Le Parc de Joshua Tree reconnu parc national depuis 1994, mesure un peu moins de 3200 km2 et s'étend sur les Comtés de Riverside et de San Bernardino. C'est un site façonné par des conditions climatiques extrêmes, vents, pluies rares mais suffisantes pour alimenter la végétation adaptée aux situations arides. Contrairement à ce que l'on croit, le désert n'est pas sans intérêt. Il abrite une faune, une flore et un paysage minéral des plus variés offrant à nos yeux de magnifiques paysages colorés.
Sur notre route, nous rencontrons les cactus en premier, le Cholla Cactus très redouté à cause de ses épines "bondissantes". En effet, il suffit de s'approcher un peu trop près pour qu'un léger courant d'air permette aux épines quasi invisibles de s'envoler pour se disséminer dans l'atmosphère et se planter dans votre chair si vous êtes à proximité! Suivons le cycle de la vie de ces plantes sournoises mais si belles jonchant des étendues à perte de vue!
Tout d'abord une jeune pousse se détache de la plante mère et vient prendre racine sur le sol, plus ou moins rapidement selon sa chute.
Le cactus grandit et se ramifie jusqu'à la floraison fournie dans un dégradé de blanc à fuchsia. La fleur fanée laisse place à un cratère béant qui se dessèche peu à peu.
A la fin de sa vie, le cactus ne se nourrissant plus meurt. Ses tissus se sclérosant noircissent jusqu'à ce qu'ils se détachent et disparaissent. Ce déchaussement laisse apparaître son magnifique squelette de bois.
C'est ainsi que sur le même site, les différentes étapes de l'évolution du Cholla Cactus, offre un spectacle saisissant de diversité.
Plus nous nous enfonçons dans le désert, plus il se charge de roches ocres et rouges. Elles deviennent si présentes et imposantes qu'elles forment de véritables murs de pierres par endroit.
Un arrêt est incontournable pour découvrir le travail incroyable de la nature au bout d'un petit chemin sableux, Skull Rock (Rocher du Crâne). Le granit longuement érodé par les pluies a pris l'apparence de crâne humain.
De nombreuses haltes nous permettent de profiter de points de vue extraordinaires....
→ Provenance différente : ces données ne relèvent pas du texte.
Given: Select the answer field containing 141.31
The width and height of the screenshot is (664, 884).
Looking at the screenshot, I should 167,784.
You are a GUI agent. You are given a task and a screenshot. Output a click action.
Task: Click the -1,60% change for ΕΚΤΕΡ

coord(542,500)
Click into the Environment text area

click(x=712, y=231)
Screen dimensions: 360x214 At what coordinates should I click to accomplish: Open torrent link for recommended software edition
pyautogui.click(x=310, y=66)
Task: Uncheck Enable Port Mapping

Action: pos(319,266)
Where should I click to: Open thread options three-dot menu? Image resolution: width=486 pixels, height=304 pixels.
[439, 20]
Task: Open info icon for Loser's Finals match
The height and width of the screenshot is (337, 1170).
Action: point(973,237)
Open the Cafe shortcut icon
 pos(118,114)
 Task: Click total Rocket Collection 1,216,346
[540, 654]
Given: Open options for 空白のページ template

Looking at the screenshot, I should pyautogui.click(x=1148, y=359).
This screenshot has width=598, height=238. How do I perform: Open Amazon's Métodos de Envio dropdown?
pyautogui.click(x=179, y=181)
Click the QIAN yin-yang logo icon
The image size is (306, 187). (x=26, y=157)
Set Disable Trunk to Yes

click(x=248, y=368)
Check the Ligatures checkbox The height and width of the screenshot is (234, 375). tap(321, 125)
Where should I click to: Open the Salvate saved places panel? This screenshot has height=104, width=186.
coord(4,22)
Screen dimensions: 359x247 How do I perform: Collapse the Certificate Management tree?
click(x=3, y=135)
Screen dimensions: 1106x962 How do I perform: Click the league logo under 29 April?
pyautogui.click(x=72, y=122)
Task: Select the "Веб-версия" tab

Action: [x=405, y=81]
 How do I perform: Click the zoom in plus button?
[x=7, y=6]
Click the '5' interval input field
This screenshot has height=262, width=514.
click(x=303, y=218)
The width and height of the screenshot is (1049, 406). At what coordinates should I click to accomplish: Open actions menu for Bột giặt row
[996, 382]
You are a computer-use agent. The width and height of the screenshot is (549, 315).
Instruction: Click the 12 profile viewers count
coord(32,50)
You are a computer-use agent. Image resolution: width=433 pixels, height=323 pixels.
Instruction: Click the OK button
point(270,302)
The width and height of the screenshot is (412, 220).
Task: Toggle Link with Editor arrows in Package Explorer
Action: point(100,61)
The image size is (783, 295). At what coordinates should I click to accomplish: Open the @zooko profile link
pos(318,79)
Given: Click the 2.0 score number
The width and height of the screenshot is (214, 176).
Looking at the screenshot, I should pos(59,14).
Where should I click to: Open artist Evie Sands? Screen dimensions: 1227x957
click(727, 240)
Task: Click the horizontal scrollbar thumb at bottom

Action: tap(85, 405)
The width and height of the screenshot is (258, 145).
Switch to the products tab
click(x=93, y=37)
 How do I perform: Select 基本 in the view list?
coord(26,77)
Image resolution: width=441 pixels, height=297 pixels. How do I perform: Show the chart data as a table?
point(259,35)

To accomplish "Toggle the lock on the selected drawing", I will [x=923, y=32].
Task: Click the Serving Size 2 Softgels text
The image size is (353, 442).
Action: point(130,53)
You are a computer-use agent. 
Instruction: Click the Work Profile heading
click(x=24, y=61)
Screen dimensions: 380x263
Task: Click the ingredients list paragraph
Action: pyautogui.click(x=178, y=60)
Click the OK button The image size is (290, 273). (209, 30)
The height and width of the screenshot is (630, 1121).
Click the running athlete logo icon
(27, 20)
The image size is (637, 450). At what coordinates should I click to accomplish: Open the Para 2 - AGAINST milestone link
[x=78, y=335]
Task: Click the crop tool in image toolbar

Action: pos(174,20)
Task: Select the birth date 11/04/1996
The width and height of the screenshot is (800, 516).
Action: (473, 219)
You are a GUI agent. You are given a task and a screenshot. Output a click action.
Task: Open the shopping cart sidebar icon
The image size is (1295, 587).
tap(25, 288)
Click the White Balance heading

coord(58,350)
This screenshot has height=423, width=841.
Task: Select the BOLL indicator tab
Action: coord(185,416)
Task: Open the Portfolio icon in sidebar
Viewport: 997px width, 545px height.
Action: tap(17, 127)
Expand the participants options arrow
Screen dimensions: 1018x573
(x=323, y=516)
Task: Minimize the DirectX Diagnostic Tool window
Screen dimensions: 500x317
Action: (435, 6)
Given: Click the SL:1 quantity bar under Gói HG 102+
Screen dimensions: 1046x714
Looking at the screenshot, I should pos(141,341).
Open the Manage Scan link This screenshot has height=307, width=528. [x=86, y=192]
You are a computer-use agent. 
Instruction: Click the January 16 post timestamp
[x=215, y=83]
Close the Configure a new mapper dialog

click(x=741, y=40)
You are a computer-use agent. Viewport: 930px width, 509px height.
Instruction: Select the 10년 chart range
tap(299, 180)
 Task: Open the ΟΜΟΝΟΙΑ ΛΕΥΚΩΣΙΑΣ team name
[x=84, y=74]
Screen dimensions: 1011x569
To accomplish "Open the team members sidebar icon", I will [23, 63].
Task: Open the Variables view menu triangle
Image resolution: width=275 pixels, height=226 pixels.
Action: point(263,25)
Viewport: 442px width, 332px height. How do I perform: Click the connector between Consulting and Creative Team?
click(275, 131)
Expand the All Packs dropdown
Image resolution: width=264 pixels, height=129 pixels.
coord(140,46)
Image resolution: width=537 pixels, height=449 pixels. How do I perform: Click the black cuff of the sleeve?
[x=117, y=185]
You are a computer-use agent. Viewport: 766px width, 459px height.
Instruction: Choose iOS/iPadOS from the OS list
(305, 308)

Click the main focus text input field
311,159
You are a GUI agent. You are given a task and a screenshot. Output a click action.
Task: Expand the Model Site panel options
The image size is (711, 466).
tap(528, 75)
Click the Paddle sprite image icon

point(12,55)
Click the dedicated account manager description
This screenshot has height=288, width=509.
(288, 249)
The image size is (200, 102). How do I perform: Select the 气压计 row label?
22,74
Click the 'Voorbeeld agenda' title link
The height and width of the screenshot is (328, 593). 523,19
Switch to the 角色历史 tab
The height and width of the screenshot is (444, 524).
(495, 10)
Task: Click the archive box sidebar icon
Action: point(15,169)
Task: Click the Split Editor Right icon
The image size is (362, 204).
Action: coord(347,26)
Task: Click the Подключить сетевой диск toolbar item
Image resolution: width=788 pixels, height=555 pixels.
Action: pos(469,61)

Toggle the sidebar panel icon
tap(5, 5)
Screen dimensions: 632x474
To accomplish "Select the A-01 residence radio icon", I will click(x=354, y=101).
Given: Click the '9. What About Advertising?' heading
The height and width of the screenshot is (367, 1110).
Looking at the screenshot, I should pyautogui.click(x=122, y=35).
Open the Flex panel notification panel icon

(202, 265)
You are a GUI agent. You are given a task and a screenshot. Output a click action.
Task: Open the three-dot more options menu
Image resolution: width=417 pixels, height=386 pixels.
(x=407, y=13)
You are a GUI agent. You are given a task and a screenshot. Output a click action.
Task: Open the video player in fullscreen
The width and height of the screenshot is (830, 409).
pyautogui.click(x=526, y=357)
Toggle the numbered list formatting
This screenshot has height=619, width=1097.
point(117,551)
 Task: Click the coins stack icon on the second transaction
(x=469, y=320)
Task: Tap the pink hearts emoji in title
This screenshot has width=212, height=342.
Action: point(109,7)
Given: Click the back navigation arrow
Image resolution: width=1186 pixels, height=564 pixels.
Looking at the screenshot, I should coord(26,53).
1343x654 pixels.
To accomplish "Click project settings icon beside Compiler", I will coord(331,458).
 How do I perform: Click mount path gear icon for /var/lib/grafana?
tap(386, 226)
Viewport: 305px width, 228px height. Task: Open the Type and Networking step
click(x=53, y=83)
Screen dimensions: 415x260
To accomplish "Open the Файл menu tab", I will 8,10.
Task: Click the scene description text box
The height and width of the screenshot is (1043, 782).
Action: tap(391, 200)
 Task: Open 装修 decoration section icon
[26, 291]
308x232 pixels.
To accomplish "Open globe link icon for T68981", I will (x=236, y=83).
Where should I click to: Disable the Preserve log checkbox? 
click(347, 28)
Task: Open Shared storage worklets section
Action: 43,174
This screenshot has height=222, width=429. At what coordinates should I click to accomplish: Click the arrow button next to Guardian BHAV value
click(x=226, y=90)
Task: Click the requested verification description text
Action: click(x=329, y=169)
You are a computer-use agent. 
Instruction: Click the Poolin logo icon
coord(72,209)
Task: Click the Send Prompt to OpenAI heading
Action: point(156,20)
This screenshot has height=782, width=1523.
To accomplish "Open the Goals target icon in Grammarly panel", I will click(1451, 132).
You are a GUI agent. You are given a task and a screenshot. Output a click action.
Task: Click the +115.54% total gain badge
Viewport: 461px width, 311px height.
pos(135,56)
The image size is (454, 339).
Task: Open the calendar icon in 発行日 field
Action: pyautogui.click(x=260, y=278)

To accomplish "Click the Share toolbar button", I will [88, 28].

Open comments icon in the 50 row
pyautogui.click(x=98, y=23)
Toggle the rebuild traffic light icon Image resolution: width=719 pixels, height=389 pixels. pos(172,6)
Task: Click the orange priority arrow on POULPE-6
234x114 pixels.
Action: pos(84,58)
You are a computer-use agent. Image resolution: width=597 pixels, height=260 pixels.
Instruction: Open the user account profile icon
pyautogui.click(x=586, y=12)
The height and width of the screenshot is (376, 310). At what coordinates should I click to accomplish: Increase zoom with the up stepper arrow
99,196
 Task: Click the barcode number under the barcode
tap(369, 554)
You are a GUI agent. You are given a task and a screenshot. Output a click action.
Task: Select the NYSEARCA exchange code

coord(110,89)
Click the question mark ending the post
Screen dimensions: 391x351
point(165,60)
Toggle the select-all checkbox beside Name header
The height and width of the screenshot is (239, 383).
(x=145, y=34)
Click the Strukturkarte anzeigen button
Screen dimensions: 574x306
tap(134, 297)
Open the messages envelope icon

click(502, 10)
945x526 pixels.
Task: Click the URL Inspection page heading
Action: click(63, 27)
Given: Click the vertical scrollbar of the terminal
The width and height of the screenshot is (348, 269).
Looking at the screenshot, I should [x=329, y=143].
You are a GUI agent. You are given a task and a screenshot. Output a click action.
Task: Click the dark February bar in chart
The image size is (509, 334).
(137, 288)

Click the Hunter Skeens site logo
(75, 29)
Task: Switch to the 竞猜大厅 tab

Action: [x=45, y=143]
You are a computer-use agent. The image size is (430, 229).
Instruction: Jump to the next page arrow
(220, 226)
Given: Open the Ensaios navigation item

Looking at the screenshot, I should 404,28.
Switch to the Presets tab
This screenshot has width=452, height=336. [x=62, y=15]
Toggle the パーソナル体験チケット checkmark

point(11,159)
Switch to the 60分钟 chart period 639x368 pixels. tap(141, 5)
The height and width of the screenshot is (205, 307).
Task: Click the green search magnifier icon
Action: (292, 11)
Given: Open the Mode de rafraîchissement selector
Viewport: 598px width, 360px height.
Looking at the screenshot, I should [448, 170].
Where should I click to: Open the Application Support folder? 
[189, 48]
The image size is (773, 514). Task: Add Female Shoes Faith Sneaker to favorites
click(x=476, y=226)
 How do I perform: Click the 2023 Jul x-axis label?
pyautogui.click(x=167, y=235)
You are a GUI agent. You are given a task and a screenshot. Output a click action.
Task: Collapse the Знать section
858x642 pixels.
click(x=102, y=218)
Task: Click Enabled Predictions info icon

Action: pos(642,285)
Sur la photo ci-dessus, des yeux de lynx peuvent distinguer, au fond de la vallée, l'oasis de Palm Springs sur la droite et une ligne noire sur la gauche, la faille de San Andréas. Ce phénomène géologique est le plus surveillé au monde car la vitesse de coulissement de part et d'autre de cette faille longue de 1 300 km et large de 140 km, est de l'ordre de 3,4 à 5,5 cm par an. Chaque année, plus de 200 secousses séismiques ont été ressenties par la population alors qu'il y en a tous les jours. La dernière a secoué la région à peine un mois après notre retour en France! Les scientifiques mesurent ces déplacements au laser pour essayer de prévenir un grand tremblement de terre catastrophique attendu en Californie, appelé le "Big One" qui aurait pour résultat de détacher partiellement une partie de l'Etat du continent. Rappelons que le séisme le plus meurtrier (plus de 3000 morts) a eu lieu à San Franscisco le 18 avril 1906 alors que la ville était bien moins peuplée qu'aujourd'hui.
Plus nous avançons et plus la végétation se transforme. Les cactus laissent peu à peu la place à d'immenses yuccas géants qui ont donné leur nom au parc: Le Joshua Tree (l'Arbre de Joshué).
Pourquoi ce nom? Autrefois, cette région était le lieu de vie des indiens Cahuilla. Ils connaissaient bien les Humwichawa, très fréquents à cette altitude du désert et avaient appris à en utiliser certaines parties. Ils se servaient de leurs larges et longues feuilles pour fabriquer des sandales et des paniers solides et ils consommaient bourgeons et racines. Au milieu du 19° siècle, les immigrants Mormons traversant le désert ont cru voir, dans les branches, les bras et la silhouette du prohète Joshué guidant les Hébreux jusqu'à la Terre Promise. Ils ont décidé de rebaptiser cette variété d'arbres "arbre de Joshué".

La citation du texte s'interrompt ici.